Quatrième avant de se déplacer ce soir à Marseille, le Gym voit son développement sportif freiné par des handicaps structurels. Voyage au-dessus d'un nid d'Aiglons.
Ouvert aux exégèses enflammées des supporteurs, aux regards des badauds et des écoliers émerveillés, le stade Charles Ehrmann révèle autant l'état de décrépitude des infrastructures de l'OGC Nice que de son atmosphère familiale. Bordé par une voie publique, le terrain d'entraînement des Aiglons fait figure de survivance. Un bain de jouvence à l'ère d'une hyperprofessionnalisation si déshumanisante. Du côté de la route de Grenoble aux alentours immédiats du Nikaia, aucune place pour les vigiles dressés comme des molosses, les joueurs se protègent uniquement par leur disponibilité et leur affabilité.
Le projet d'édifier un centre flambant neuf d'ici à deux ans et demi - coût estimé entre 15 et 20 M€ - pourrait nuire à la convivialité qui caractérise une formation bénéficiant d'un puissant soutien local. «Il va falloir y passer pour que Nice grandisse», se résout Olivier Echouafni, milieu de terrain niçois depuis six ans. Éric Roy, aujourd'hui directeur du développement du club atypique dans lequel il a été formé comme joueur, dresse un état des lieux sans concession : «Nous nous appuyons sur aucune structure. Il est essentiel de bâtir un stade et un centre d'entraînement pour assurer notre pérennité dans l'élite.»
«Une capacité à tout donner»
Avec un budget calculé sur la base de la 17e place, soit 32 M€ alloués aux dépenses, la troisième place occupée actuellement par les Niçois en championnat tient du miracle. «Tant que nous n'aurons pas un nouveau stade, nous ne pourrons pas accroître nos revenus.

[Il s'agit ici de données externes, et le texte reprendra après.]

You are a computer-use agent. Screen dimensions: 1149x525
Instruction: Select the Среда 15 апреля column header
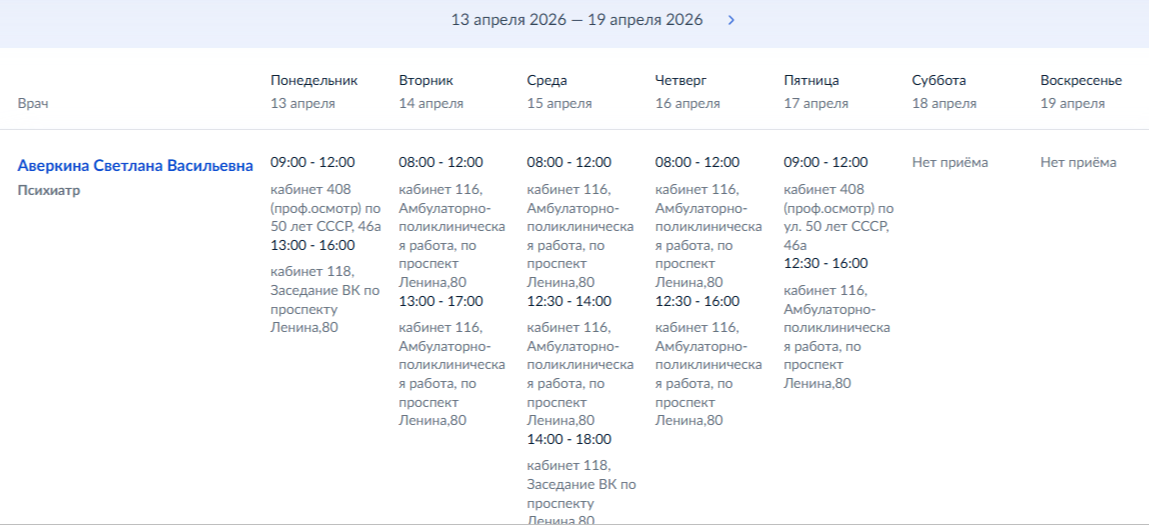pyautogui.click(x=559, y=91)

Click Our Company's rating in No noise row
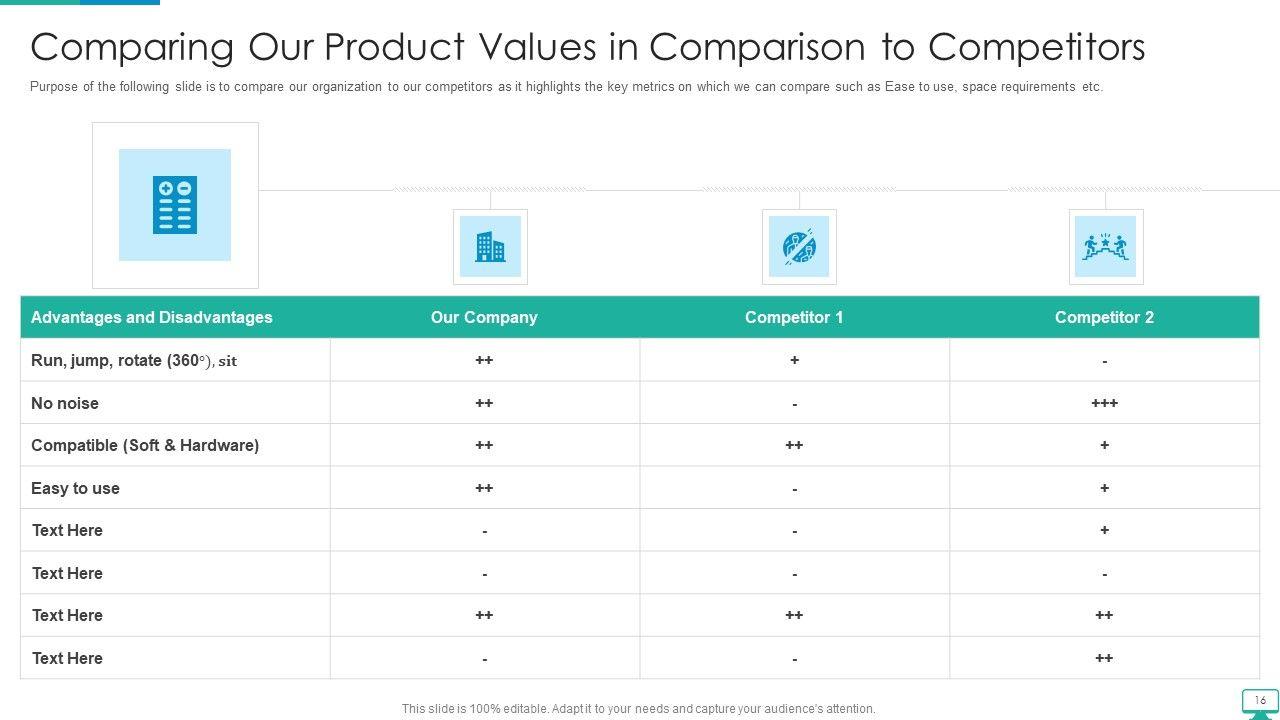[484, 403]
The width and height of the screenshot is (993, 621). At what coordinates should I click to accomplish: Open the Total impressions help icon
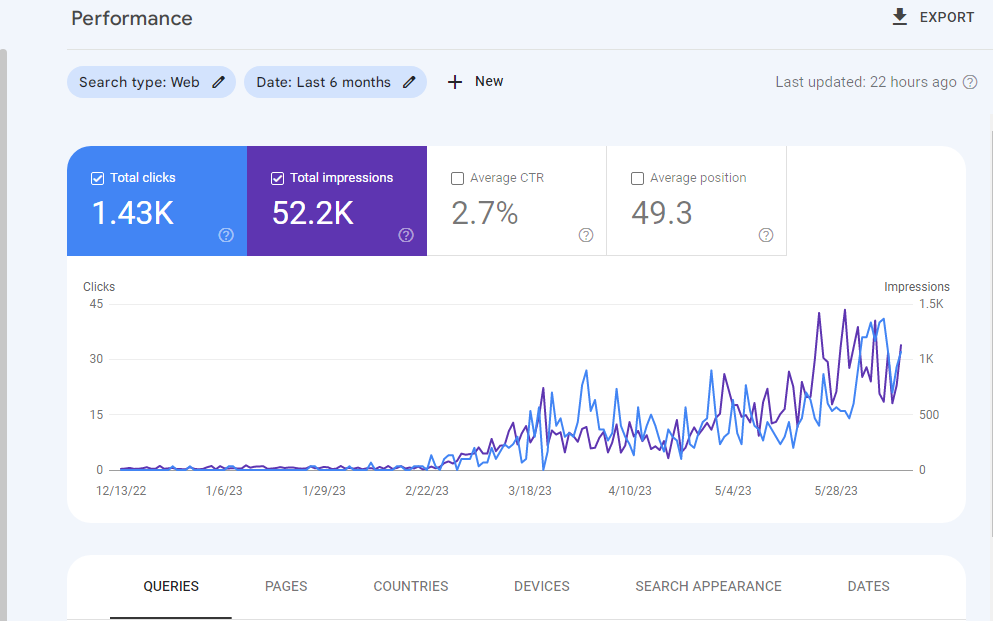pos(406,235)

Cet outil pourrait nous apporter 12 à 15 M€ de recettessupplémentaires par saison. Adossé à un bassin de population de 800 000 habitants, le Gym dispose d'un formidable potentiel de développement. D'autant que l'esprit foot est fort dans la région», insiste Maurice Cohen, le président niçois.
En dépit de la vétusté à la mode «sud-américaine» du stade du Ray, une antiquité datant des années 1920, l'OGC Nice parvient à brouiller les cartes en Ligue 1. «Chaque saison, notre ambition demeure le maintien. Après on espère toujours aller le plus loin possible. L'année dernière on s'est classé 8e, essayons de faire mieux. Rester sur le podium semble en revanche difficile», avance avec prudence Maurice Cohen. Sur une série de huit matchs sans défaite, dont quatre succès de rang, les Aiglons restent mesurés avant de se jauger face à des équipes de haut de tableau (Marseille ce soir, Lille, Toulouse). Sans oublier la rencontre reportée pour intempéries face à Grenoble. Parcours du combattant avant la trêve pour cette équipe pugnace qui s'impose souvent à l'énergie (une seule victoire avec plus d'un but d'écart).

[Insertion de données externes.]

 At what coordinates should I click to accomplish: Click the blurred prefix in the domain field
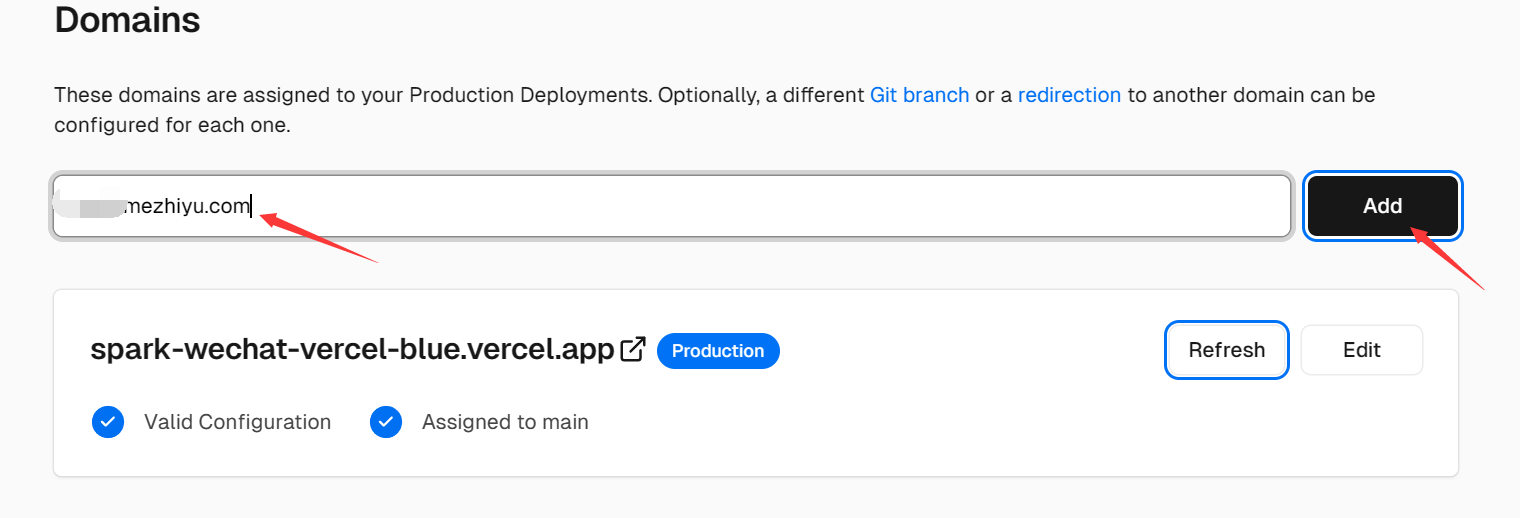coord(88,206)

Pour Olivier Echouafni, cette efficacité maximale illustre d'abord «les facultés mentales» exacerbées de ses coéquipiers. À Nice, le supplément d'âme se nourrit de l'adversité. Comme un signe de la perpétuation des valeurs collectives qui avaient permis au club de se maintenir dans l'élite il y a sept ans. «Je retrouve l'état d'esprit de l'époque, cette capacité à tout donner», se réjouit Éric Roy.
Faute de moyens financiers, l'OGC Nice doit chaque année vendre ses meilleurs joueurs pour équilibrer ses comptes. Après les départs à l'intersaison de Lloris, Ederson, Koné, Balmont et Laslandes, les Niçois avaient été voués aux gémonies. Scénario du pire ne prenant pas en compte l'ingéniosité de l'équipe dirigeante et le savoir-faire du staff technique. «Notre effectif s'articule autour de trois axes. Nous nous appuyons sur des joueurs cadres. Nous ciblons des joueurs talentueux en manque de temps de jeu. Et nous lançons des jeunes en post-formation. Notre réussite actuelle tient beaucoup à la stabilité de notre club, se félicite Maurice Cohen. Notre directeur sportif, Roger Ricort, est en place depuis sept ans. Notre entraîneur, Frédéric Antonetti, est ici depuis quatre ans.»

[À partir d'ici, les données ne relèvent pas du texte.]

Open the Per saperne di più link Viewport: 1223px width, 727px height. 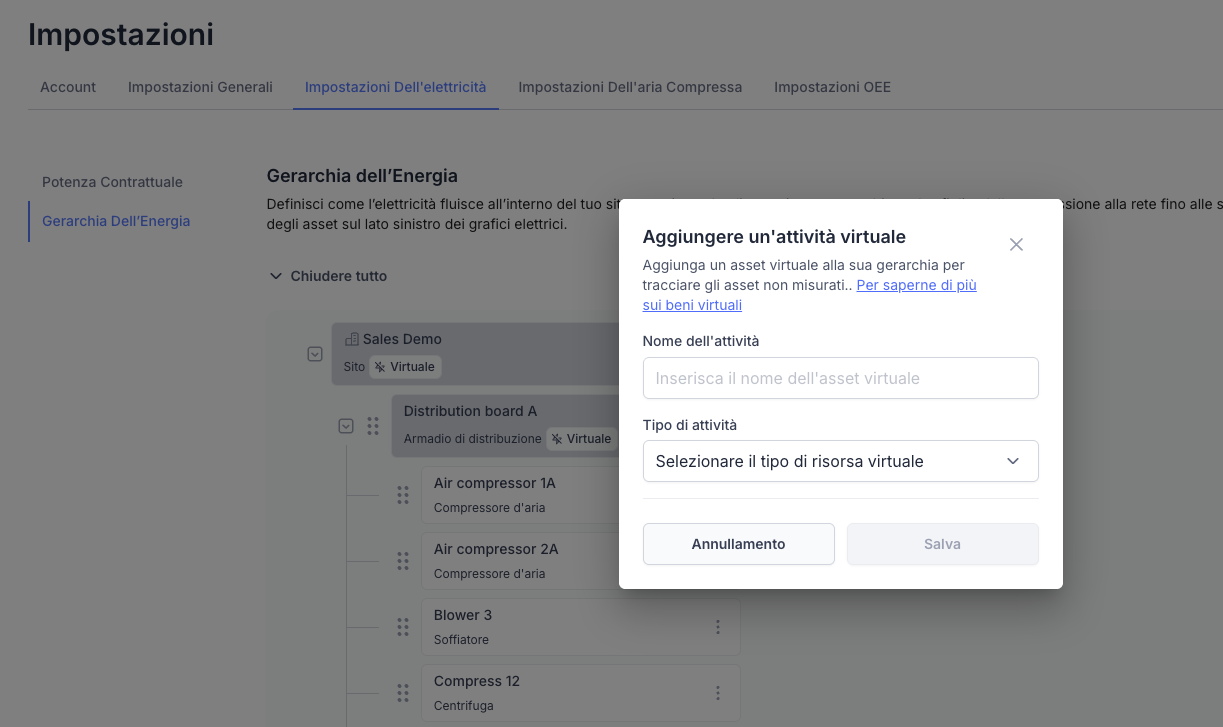(x=915, y=286)
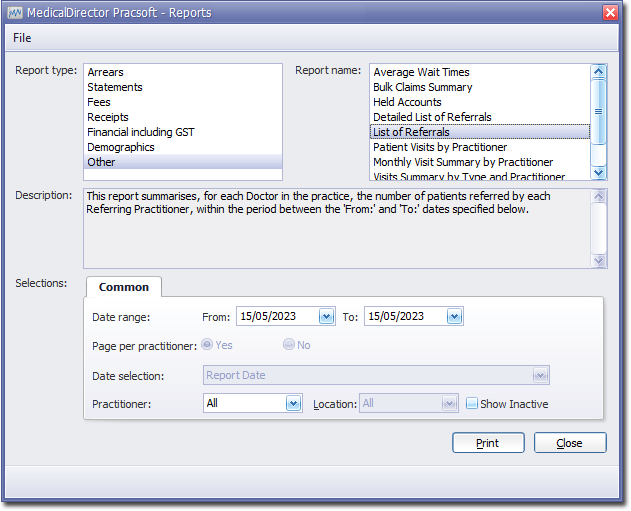631x511 pixels.
Task: Select Arrears report type
Action: click(x=106, y=72)
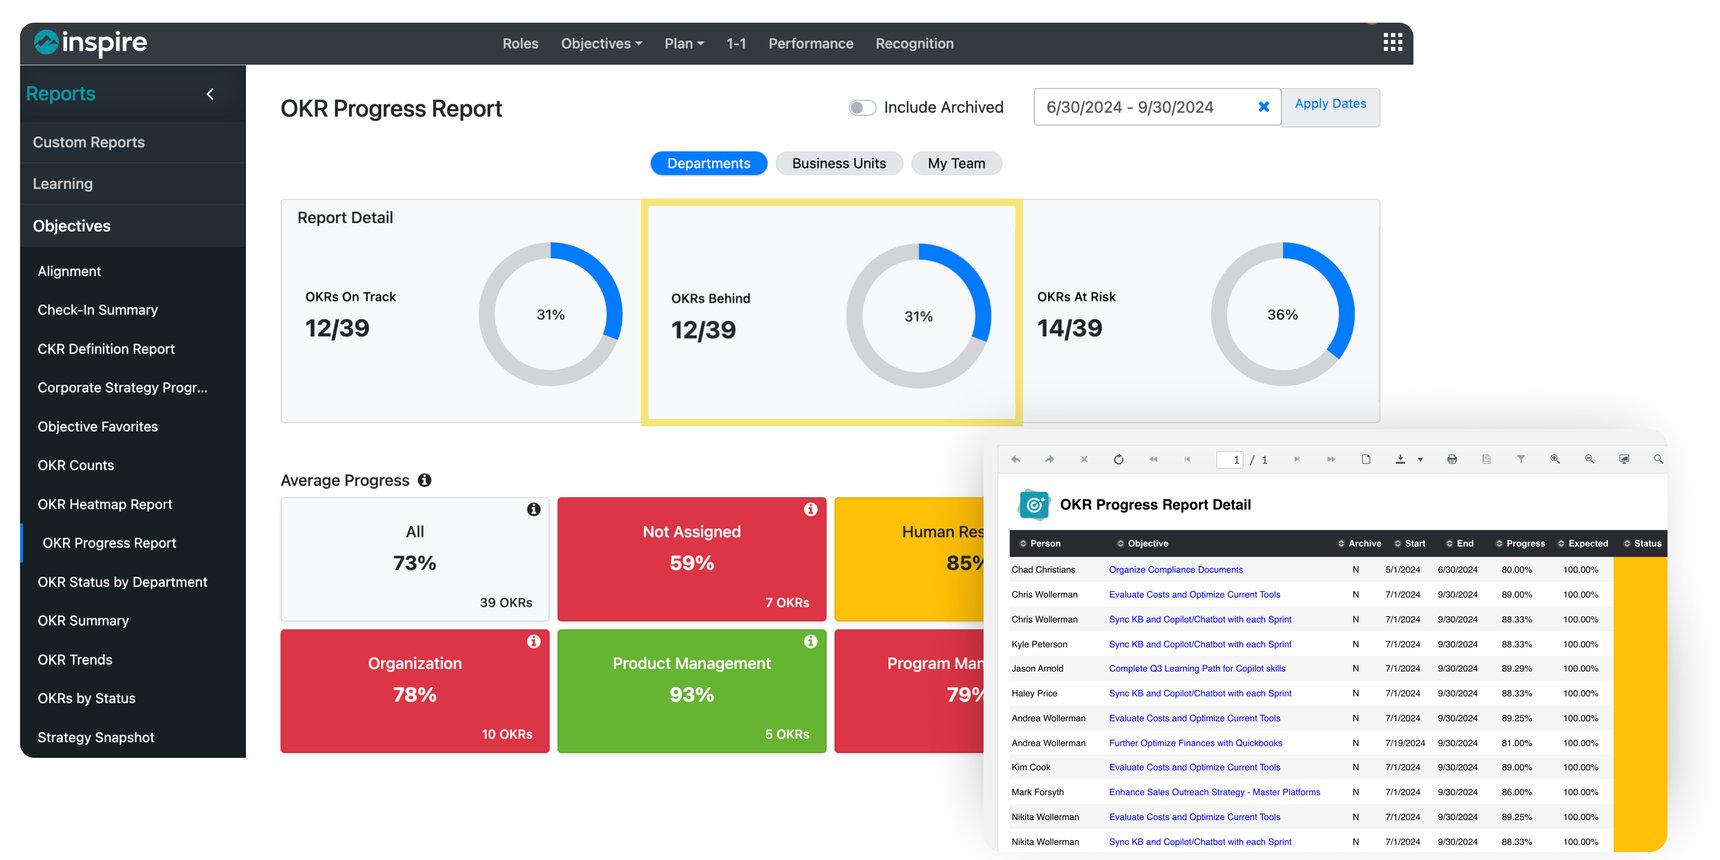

Personnalité détonante, le technicien corse s'est forgé la réputation de maître d'œuvre inspiré d'une politique sportive de la débrouille. «Frédéric Antonetti a donné un deuxième souffle au club. Il est parvenu à structurer le secteur sportif en faisant progresser de jeunes joueurs. Le club est malheureusement obligé de les vendre par la suite pour exister sur le plan national», déplore Éric Roy. Comme pour mieux mesurer le chemin escarpé restant à gravir pour installer Nice dans le gotha national.